## PROBLEM DESCRIPTION
Leave out the lines before the one with "Task: Browse restore"; output that line and all remaining lines of the records exactly.

(MATERIAL SHOWN)

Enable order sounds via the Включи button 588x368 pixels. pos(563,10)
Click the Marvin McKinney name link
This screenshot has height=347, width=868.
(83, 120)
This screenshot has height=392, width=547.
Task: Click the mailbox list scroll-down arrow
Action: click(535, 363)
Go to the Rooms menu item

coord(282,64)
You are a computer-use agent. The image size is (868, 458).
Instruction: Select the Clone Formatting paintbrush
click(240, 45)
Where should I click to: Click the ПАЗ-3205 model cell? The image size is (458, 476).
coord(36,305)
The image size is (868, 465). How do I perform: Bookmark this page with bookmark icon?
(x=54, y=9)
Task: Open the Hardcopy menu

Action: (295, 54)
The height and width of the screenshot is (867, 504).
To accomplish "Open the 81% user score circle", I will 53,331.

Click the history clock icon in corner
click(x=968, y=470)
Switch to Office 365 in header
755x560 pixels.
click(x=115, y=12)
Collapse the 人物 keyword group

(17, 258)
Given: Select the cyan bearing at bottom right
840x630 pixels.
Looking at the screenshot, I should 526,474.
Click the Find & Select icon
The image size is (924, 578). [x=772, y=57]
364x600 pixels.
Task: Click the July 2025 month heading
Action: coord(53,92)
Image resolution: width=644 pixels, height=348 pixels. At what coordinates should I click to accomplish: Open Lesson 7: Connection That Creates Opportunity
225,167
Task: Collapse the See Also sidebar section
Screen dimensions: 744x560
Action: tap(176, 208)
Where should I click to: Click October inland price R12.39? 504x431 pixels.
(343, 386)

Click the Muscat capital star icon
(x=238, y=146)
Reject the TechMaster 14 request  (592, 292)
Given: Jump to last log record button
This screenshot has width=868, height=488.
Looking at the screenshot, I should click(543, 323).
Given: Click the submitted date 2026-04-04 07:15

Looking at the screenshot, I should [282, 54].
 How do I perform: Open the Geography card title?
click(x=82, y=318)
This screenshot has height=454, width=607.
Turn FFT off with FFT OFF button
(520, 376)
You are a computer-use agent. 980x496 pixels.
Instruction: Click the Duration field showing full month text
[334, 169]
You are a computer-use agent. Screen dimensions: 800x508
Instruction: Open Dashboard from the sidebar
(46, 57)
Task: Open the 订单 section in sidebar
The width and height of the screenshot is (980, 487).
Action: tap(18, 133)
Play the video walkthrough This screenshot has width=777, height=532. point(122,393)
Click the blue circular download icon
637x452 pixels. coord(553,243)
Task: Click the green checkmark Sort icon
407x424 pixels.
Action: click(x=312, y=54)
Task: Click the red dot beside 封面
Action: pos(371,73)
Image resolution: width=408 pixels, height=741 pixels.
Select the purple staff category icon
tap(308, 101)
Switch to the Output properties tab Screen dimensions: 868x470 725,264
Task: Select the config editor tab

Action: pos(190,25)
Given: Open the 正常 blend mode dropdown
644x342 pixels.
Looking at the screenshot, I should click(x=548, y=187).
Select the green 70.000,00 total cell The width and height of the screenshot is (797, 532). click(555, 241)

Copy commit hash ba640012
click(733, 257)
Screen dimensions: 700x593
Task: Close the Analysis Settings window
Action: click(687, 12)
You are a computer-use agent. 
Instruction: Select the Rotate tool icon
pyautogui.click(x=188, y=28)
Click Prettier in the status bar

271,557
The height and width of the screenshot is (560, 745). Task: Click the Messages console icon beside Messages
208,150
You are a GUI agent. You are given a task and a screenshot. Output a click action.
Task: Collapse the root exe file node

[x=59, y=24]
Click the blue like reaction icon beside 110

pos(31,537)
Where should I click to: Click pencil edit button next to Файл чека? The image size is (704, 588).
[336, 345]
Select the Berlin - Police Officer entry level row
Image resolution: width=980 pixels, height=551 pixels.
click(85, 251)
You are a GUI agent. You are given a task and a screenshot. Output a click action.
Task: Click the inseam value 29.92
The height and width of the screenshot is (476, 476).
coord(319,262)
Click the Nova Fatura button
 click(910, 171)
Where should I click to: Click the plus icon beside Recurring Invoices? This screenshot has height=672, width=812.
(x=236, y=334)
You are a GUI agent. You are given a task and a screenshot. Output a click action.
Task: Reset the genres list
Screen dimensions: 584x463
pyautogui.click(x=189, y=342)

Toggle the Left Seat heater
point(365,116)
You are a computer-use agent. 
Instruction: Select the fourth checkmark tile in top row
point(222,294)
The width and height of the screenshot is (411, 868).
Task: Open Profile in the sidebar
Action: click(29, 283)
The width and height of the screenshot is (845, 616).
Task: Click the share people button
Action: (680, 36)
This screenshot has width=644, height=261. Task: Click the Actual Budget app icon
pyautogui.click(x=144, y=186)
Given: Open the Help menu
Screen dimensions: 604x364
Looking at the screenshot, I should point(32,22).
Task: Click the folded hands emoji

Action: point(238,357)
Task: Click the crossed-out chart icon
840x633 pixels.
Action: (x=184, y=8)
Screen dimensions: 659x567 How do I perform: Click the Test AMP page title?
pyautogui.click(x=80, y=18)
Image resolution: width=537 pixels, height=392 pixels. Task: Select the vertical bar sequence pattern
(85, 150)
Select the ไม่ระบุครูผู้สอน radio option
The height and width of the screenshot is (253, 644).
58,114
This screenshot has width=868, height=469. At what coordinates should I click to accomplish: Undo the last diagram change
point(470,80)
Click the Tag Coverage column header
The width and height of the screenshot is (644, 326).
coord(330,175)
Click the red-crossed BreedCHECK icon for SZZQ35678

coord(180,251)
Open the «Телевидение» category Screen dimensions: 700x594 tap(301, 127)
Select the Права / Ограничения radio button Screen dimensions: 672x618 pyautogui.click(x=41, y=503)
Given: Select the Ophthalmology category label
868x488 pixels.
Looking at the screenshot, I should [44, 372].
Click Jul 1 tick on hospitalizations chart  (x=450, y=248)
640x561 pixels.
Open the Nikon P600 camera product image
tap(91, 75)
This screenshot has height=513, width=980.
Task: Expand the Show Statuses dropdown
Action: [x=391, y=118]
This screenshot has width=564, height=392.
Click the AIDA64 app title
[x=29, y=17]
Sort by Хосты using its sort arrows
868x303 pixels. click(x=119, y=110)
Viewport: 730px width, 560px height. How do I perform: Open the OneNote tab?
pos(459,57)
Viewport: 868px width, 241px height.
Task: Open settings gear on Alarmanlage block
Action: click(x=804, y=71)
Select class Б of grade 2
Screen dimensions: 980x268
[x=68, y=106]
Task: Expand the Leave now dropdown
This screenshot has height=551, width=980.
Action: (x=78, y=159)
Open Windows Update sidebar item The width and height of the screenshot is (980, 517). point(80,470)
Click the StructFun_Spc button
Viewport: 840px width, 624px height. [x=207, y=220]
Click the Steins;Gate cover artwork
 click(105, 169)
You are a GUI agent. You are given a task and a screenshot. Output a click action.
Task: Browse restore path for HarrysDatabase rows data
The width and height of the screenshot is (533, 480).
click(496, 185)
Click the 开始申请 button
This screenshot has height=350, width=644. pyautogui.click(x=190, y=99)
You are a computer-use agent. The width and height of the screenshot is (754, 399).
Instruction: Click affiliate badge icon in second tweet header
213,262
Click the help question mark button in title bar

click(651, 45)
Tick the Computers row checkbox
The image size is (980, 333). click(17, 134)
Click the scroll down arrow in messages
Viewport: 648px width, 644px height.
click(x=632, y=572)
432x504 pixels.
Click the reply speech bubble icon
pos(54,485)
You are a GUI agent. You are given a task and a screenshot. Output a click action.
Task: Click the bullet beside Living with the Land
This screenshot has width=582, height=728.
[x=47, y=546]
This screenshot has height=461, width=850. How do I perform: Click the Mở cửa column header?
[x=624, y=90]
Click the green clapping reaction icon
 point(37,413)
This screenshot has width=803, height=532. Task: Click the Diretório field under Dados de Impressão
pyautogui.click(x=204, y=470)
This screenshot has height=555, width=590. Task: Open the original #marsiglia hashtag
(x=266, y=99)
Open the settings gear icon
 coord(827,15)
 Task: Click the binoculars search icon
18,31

(End MATERIAL SHOWN)

## EXERCISE OUTPUT
Task: Browse restore path for HarrysDatabase rows data
The width and height of the screenshot is (533, 480).
click(496, 185)
Click the 开始申请 button
This screenshot has height=350, width=644. pyautogui.click(x=190, y=99)
You are a computer-use agent. The width and height of the screenshot is (754, 399).
Instruction: Click affiliate badge icon in second tweet header
213,262
Click the help question mark button in title bar

click(651, 45)
Tick the Computers row checkbox
The image size is (980, 333). click(17, 134)
Click the scroll down arrow in messages
Viewport: 648px width, 644px height.
click(x=632, y=572)
432x504 pixels.
Click the reply speech bubble icon
pos(54,485)
You are a GUI agent. You are given a task and a screenshot. Output a click action.
Task: Click the bullet beside Living with the Land
This screenshot has width=582, height=728.
[x=47, y=546]
This screenshot has height=461, width=850. How do I perform: Click the Mở cửa column header?
[x=624, y=90]
Click the green clapping reaction icon
 point(37,413)
This screenshot has width=803, height=532. Task: Click the Diretório field under Dados de Impressão
pyautogui.click(x=204, y=470)
This screenshot has height=555, width=590. Task: Open the original #marsiglia hashtag
(x=266, y=99)
Open the settings gear icon
 coord(827,15)
 Task: Click the binoculars search icon
18,31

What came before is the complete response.